Adventures in Bookland: The Oxford Inklings by Colin Duriez

A friendship is an elusive beast, being made of the affections and interests and shared histories, so how much more difficult is it to write a biography of a group of friends than it is to write a biography of a particular person. In The Oxford Inklings, Duriez attempts to tell the story of a most singular group of friends, the miscellaneous bunch of academics, plus an assortment of solicitors, soldiers and doctors, that made up the Inklings, the most significant literary group of the 20th century. While the Bloomsbury Set garnered more column inches during their existence, as did the Algonquin Round Table, in terms of sales and influence, the Inklings leave all other literary coteries in the dust of deleted books. For people knew to the study of Tolkien, Lewis and their circle, Duriez does a good job of relating the parts the less attested Inklings played in the life of the group, particularly Owen Barfield. Lewis wrote, with both philosophical passion and writerly detachment, on the nature of friendship and it is clear that his analysis stems from the central role that friendship, particularly male friendship, as much based on debate and disagreement and mutual, good humoured derision as it is on beer and companionship, played in his own life and work. Without the Inklings, neither Tolkien and Lewis would have achieved half of what they did achieve. So thank Eru and Aslan for the Inklings – the literary circle whose conversations I would most wish to have been invited to hear.

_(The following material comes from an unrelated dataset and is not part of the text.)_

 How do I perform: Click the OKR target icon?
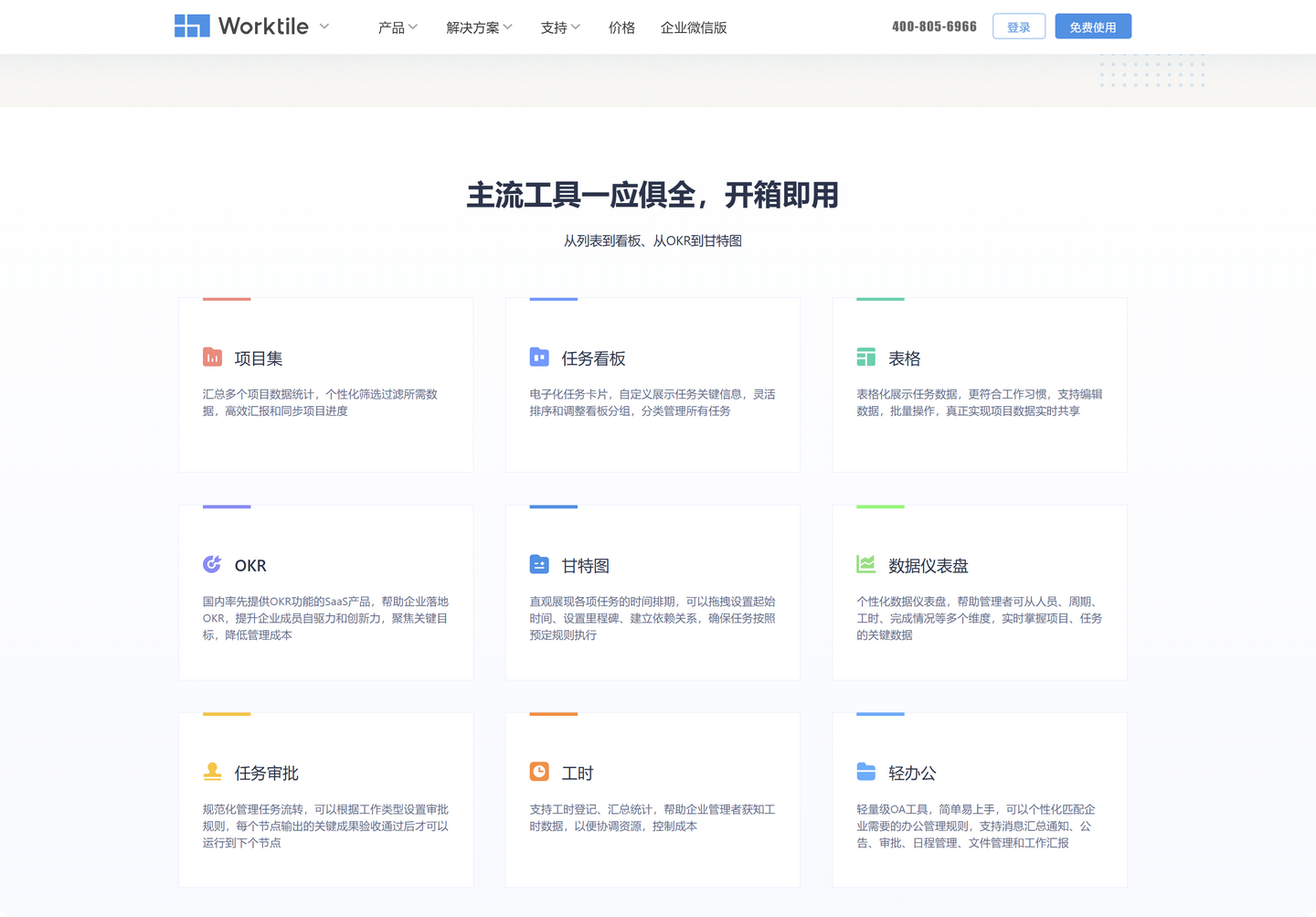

Adventures in Bookland: Athelstan by Tom Holland

No king in England’s history has been more unjustly forgotten than Æthelstan. This forgetting is all the more poignant in that Æthelstan can reasonably claim to be the first king of England. Not many other nations would flush their founder down the memory hole: Washington adorns dollar bills, every Roman could tell you the story of Romulus and Remus, and Napoleon, the founder of modern France, has had more books written about him than any other human being in history apart from Jesus Christ. But on Æthelstan, almost nothing.

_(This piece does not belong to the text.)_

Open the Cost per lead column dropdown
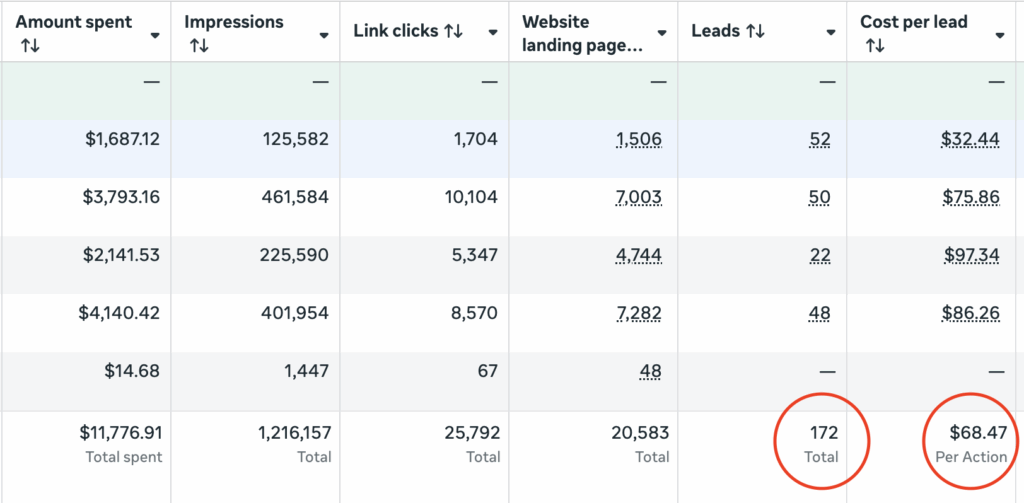The height and width of the screenshot is (503, 1024). (x=999, y=35)
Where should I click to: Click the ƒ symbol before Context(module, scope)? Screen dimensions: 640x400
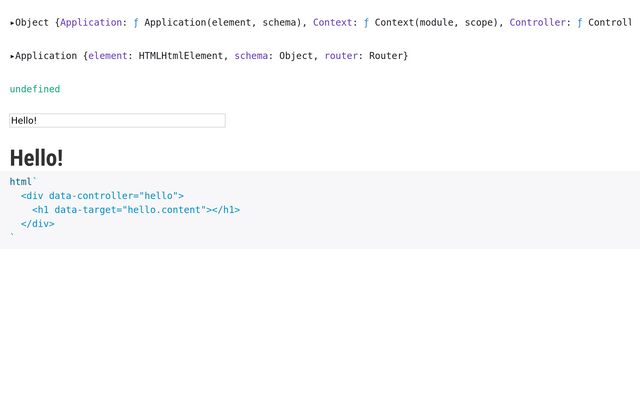(x=366, y=22)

Hopefully, Tom Holland’s marvellous little biography will go some way towards rescuing Æthelstan from his obscurity. With all the excitement that the story deserves, Holland whisks the reader back to 10th century Britain, when the Northmen did not merely launch picturesque, TV mini-series worthy raids, but embarked on expeditions of conquest; this was a country that had suffered two generations of depredations, when anyone living near sea or navigable river went to sleep with the fear that they might wake to find their homes being ransacked and fired, and their children being carried off into slavery. For amid the revision of Vikings as romantic heroes, little attention has been paid to the fact that their most valuable booty was human: men, women and children hauled off to be sold in the slave markets at Dublin, the Viking town that stood at the nexus of the slave routes that delivered captured people to miserable new lives from which they would never return.

Æthelstan, following in the footsteps of his grandfather, Alfred, and his father, Edward the Elder, was a man committed to defending and instilling civilisation in the face of the barbarians. For, make no mistake, for all their accomplishments as explorers and traders, the Vikings were barbarians. Three generations of the most remarkable family in English royal history had made it their lives’ work to first defend and then to reconquer England, and Æthelstan stood at the summit and consummation of this extraordinary familial endeavour. Then, when all seemed accomplished, all was thrown into doubt when the kings of the Vikings, of the Scots and of Strathclyde united against him. The ensuing battle, Brunanburgh, was ‘the battle’ for a hundred years, the battle that ensured that England would be England, and not dismembered. Read Holland’s book and marvel at the scale of Æthelstan’s accomplishments and how much we have to be grateful  to him for.